Certains jeux laissent une trace par leur narration. D’autres marquent par leur ambiance, leur audace, ou simplement l’inconfort qu’ils provoquent. The Coffin of Andy and Leyley parvient à combiner tout cela, sans chercher à plaire ni à rassurer. Derrière ses graphismes rudimentaires et son moteur RPG Maker minimaliste, il propose une expérience radicale, presque claustrophobe, où chaque choix semble sciemment conçu pour étouffer plutôt que libérer. C’est un jeu qui ne fait pas que raconter : il manipule l’espace, le rythme et l’interaction pour forcer le joueur à ressentir, au point de le piéger.
Ce qui frappe en premier, c’est le rapport au gameplay. On est très vite confronté à des mécaniques qui brisent les conventions classiques de confort : fausses options de dialogue, absence de réel libre arbitre, séquences interactives désagréables, parfois inutiles en apparence mais émotionnellement écrasantes. Ces choix de conception contribuent à une sensation d’enfermement lent, presque insidieux. Le jeu pousse le joueur à une complicité dérangeante sans jamais lui donner la sensation de maîtriser quoi que ce soit. Tout est verrouillé d’avance, mais présenté comme si cela ne l’était pas. Ce n’est pas frustrant par maladresse : c’est étouffant par intention.
Cette structure narrative verrouillée, en forme d’entonnoir, est sans doute l’un des éléments les plus brillants de l’œuvre. On croit choisir, mais tout ramène à la même fatalité. Le jeu s’inscrit ainsi dans une logique d’aliénation bien plus proche d’un théâtre de l’absurde que d’un récit à embranchements. On comprend très vite que l’objectif n’est pas d’explorer différentes fins, mais de ressentir le lent écrasement du destin. Cela fonctionne admirablement, mais cela réduit considérablement la rejouabilité. Une fois l’expérience traversée, on n’a pas réellement envie d’y revenir. Non pas parce qu’elle était mauvaise, mais parce qu’elle était complète, close, presque définitive dans son impact.
Visuellement, le jeu reste modeste, mais cela n’entrave jamais l’expérience. Au contraire, il parvient à transformer ses limitations techniques en langage esthétique à part entière. Les décors fixes, les lumières crues, l’absence de détails superflus, tout concourt à renforcer cette atmosphère de confinement. Chaque scène est construite comme un tableau figé, presque théâtral, et certains moments de silence ou de rupture brutale sont bien plus puissants que ne le seraient des effets spectaculaires.
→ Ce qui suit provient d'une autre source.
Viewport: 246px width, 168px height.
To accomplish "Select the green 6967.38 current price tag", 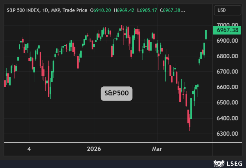I will tap(228, 30).
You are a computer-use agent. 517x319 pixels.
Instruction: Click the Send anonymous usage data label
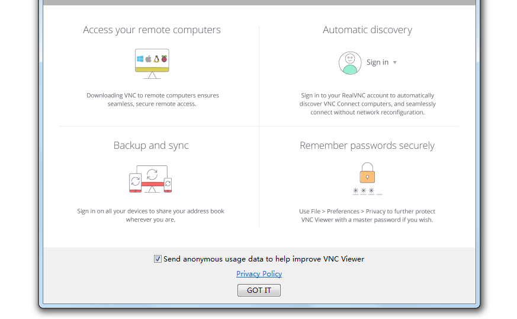click(264, 259)
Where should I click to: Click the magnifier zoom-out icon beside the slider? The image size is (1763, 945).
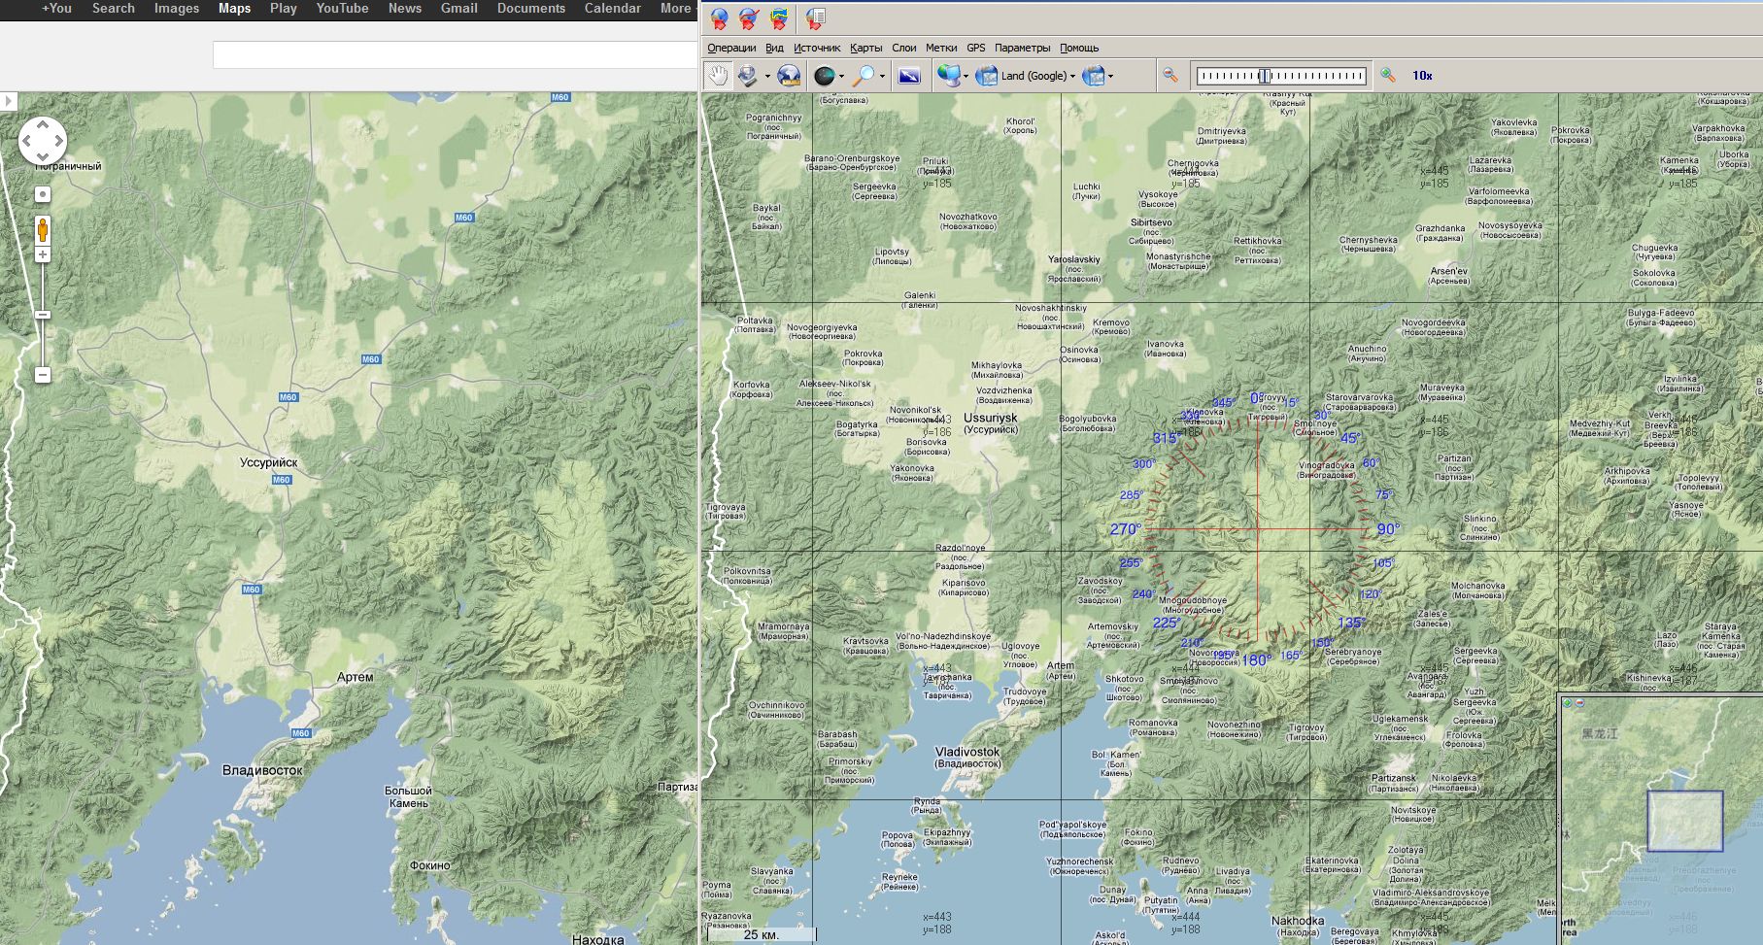[1170, 75]
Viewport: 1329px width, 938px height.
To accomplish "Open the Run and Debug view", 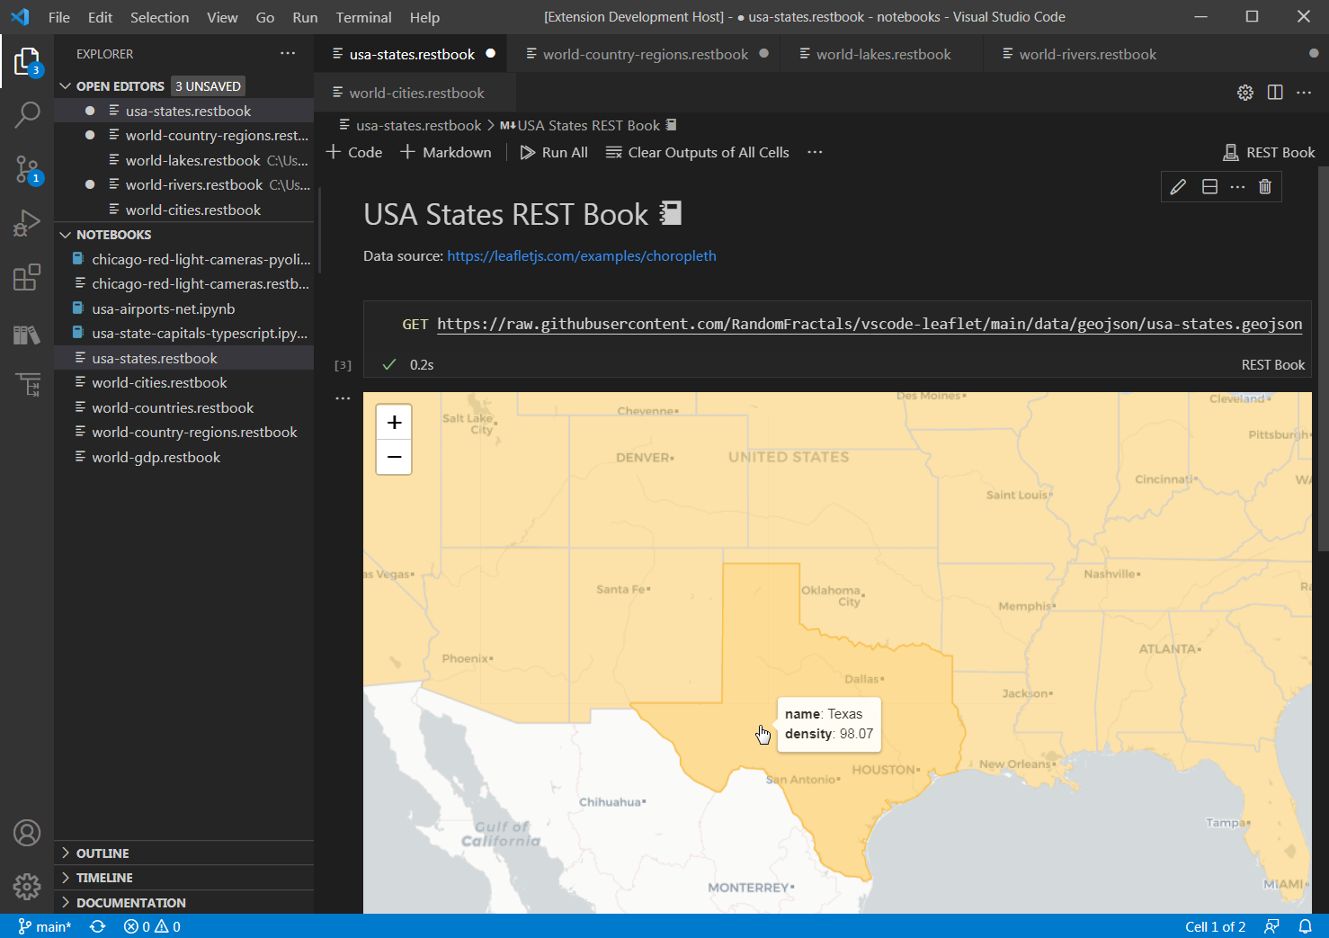I will 27,222.
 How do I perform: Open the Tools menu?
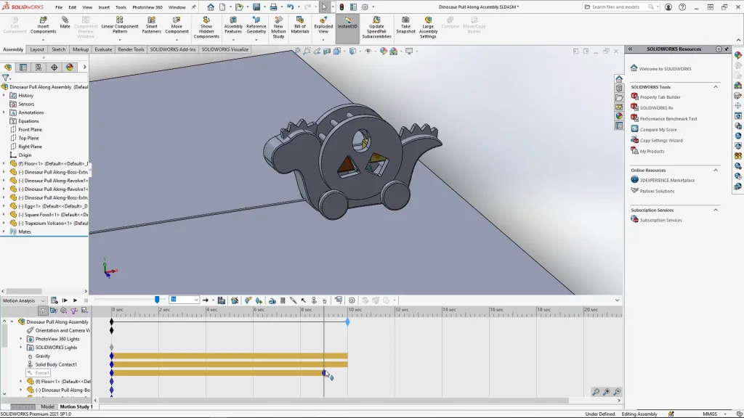[x=121, y=7]
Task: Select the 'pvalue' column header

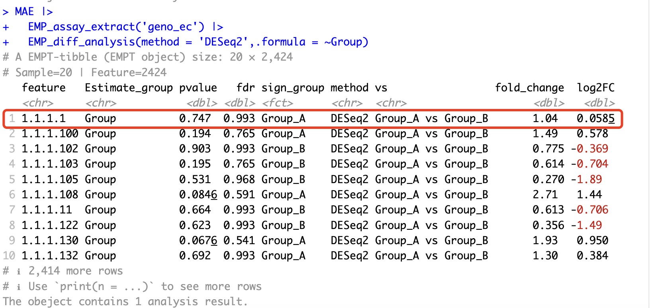Action: tap(198, 88)
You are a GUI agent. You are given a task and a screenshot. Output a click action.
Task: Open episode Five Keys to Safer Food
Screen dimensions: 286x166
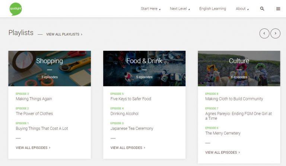pyautogui.click(x=131, y=99)
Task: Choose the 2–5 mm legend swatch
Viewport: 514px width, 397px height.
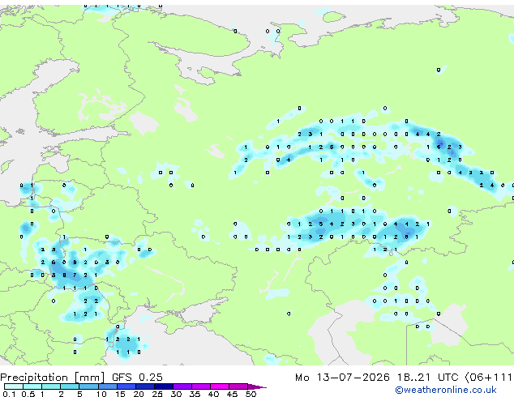Action: point(70,386)
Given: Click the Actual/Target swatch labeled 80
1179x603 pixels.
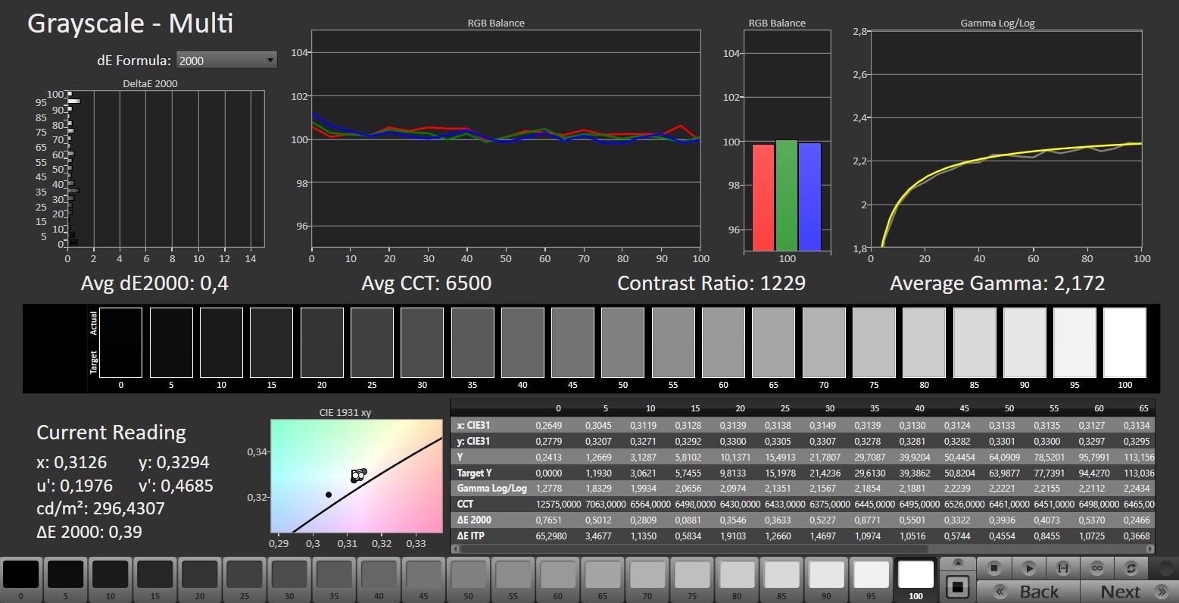Looking at the screenshot, I should pos(925,342).
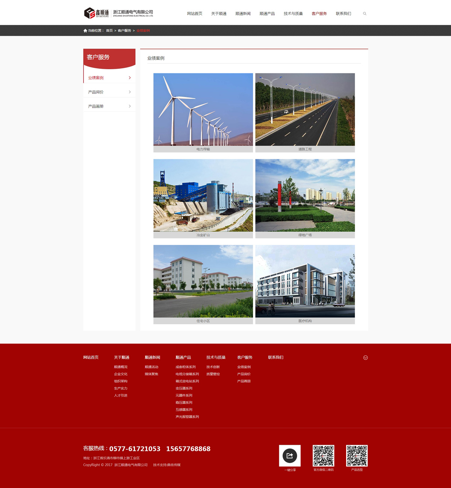451x488 pixels.
Task: Click the search magnifier icon in header
Action: click(x=365, y=14)
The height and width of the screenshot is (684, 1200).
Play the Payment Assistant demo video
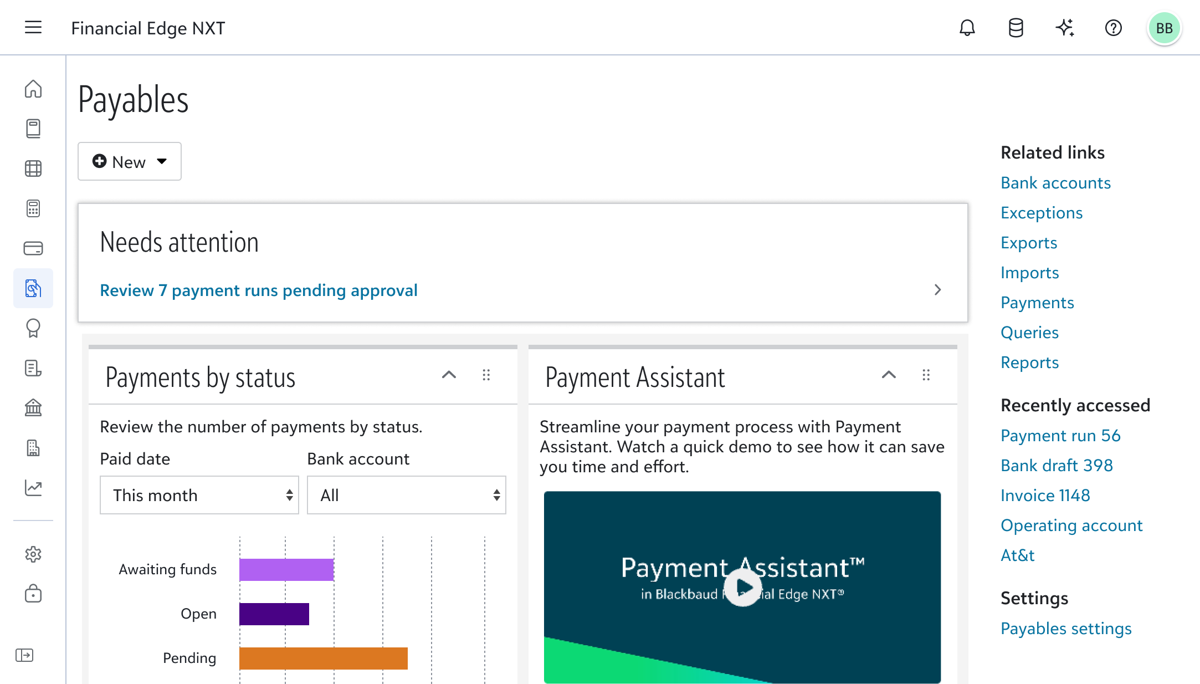(742, 588)
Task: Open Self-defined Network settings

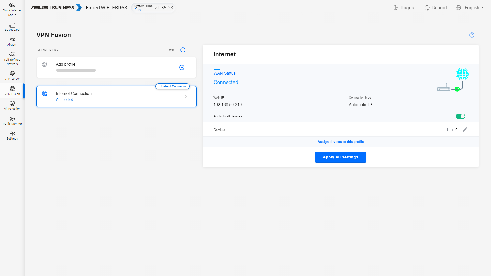Action: tap(12, 59)
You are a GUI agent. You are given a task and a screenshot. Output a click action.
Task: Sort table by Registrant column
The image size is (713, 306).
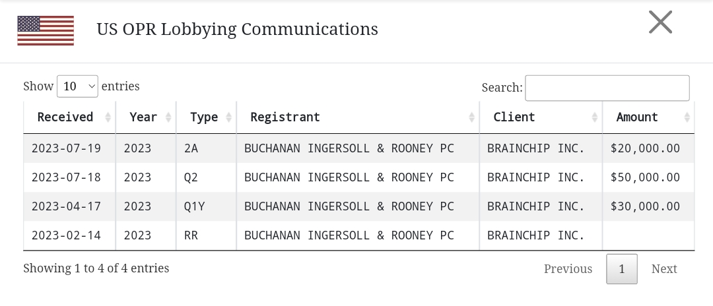click(x=358, y=117)
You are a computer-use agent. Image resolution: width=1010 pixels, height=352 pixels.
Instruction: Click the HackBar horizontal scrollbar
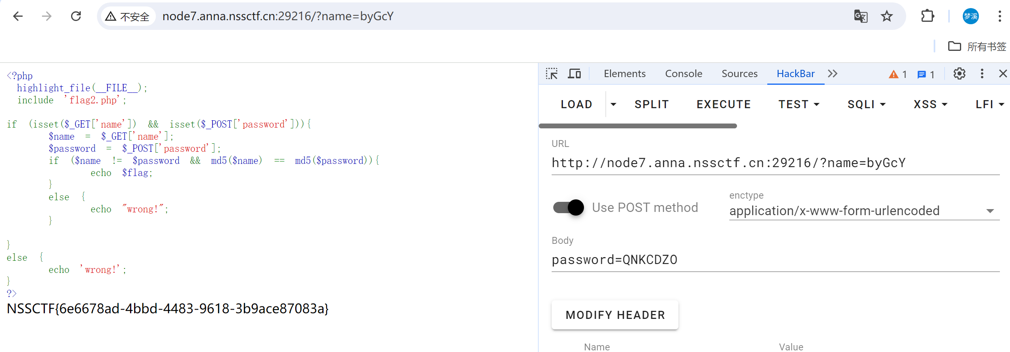click(638, 126)
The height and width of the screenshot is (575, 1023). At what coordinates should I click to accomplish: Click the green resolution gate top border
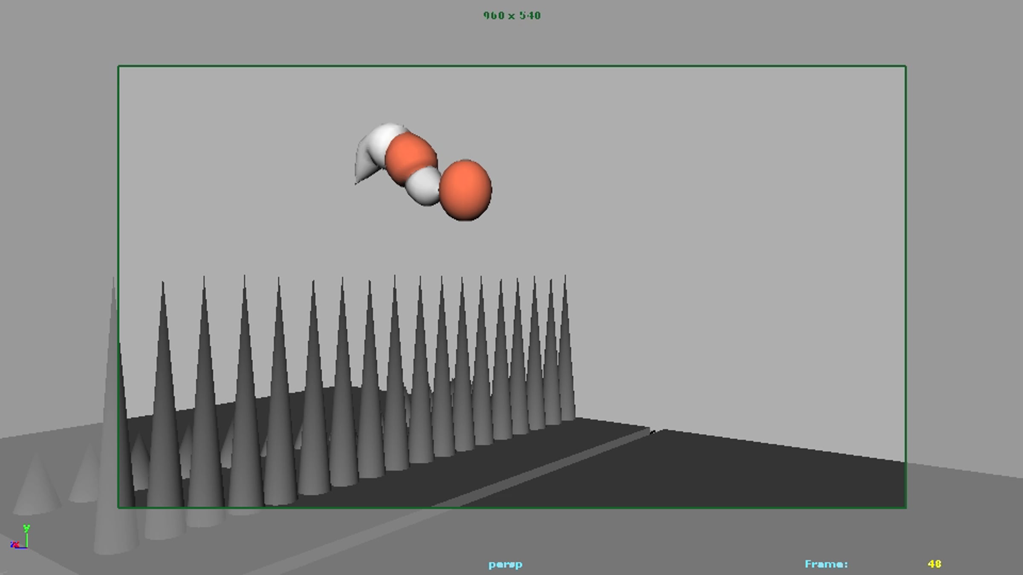point(512,66)

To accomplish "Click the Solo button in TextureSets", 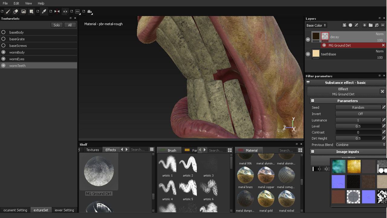I will point(57,25).
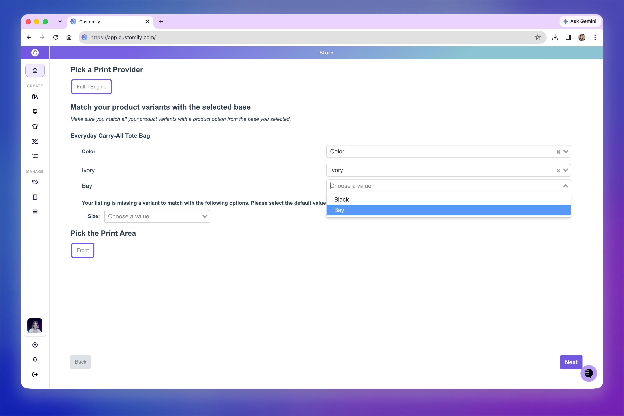
Task: Select the Fulfill Engine print provider
Action: (x=91, y=87)
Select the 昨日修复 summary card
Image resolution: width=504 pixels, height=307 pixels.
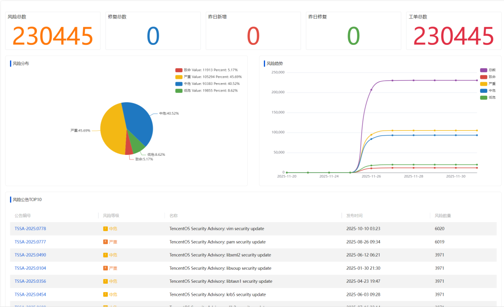click(x=353, y=31)
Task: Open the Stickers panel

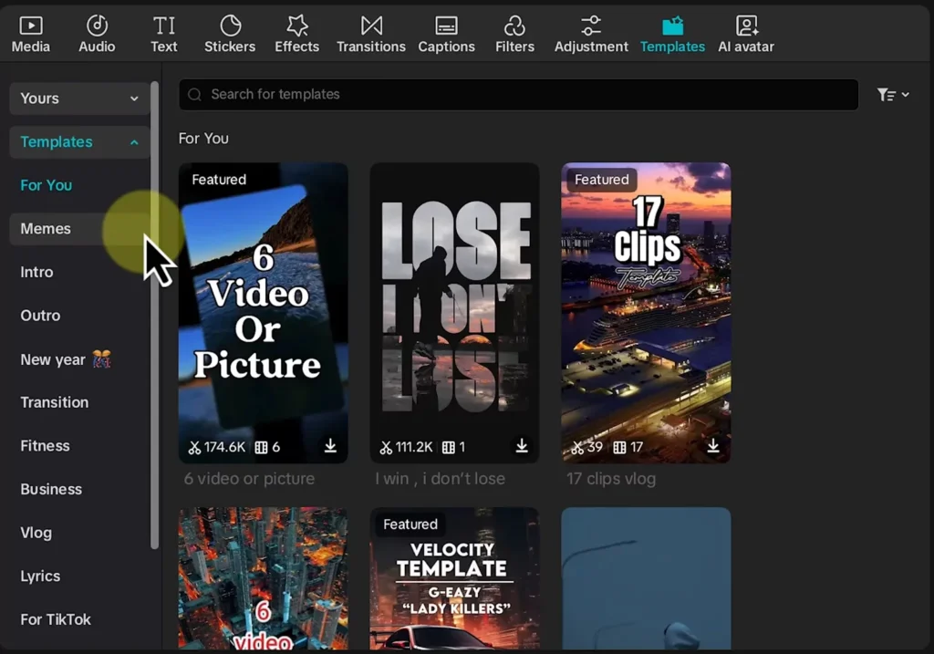Action: coord(230,35)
Il est évident que l’équipe derrière ce projet maîtrise parfaitement la manière dont l’austérité peut devenir un outil expressif.
Mais cette rigueur a aussi ses revers. Quelques lenteurs dans les déplacements, un système de sauvegarde parfois rigide, et une interface qui aurait mérité plus de finesse ternissent légèrement l’ensemble. Rien de grave, mais suffisamment présent pour rappeler les limites du médium utilisé.
Là où le jeu frappe le plus fort, c’est dans la sensation qu’il impose : on n’est pas simplement en train de suivre une histoire dérangeante ; on est enfermé dedans. C’est une expérience sensorielle et mentale avant tout, une immersion dans un huis clos morbide où rien ne soulage, où l’on ne respire jamais vraiment. Et pourtant, on reste, on avance, fasciné malgré soi. Ce n’est pas un jeu qui ouvre des discussions, ni un jeu qui invite à l’analyse immédiate. C’est un jeu qui isole, qui expose, et qui laisse le joueur seul face à ce qu’il a vu, ou cautionné.
En définitive, The Coffin of Andy and Leyley mérite amplement un 9/10. Non pas pour une quelconque perfection technique, mais pour sa maîtrise de l’inconfort, son audace dans l’usage de l’interactivité comme outil de tension, et sa capacité à faire ressentir des choses peu communes dans le jeu vidéo. Ce qui lui manque peut-être, c’est une possibilité de relecture, une respiration, ou simplement une forme de distance. Mais son choix de tout refuser, jusqu’au répit, est aussi ce qui le rend unique. Un jeu inoubliable, mais pas forcément revisitable, et c’est là toute sa force.
(La seule raison de pourquoi le jeu n'a pas de 10/10, c'est parce que la perfection n'existe pas.)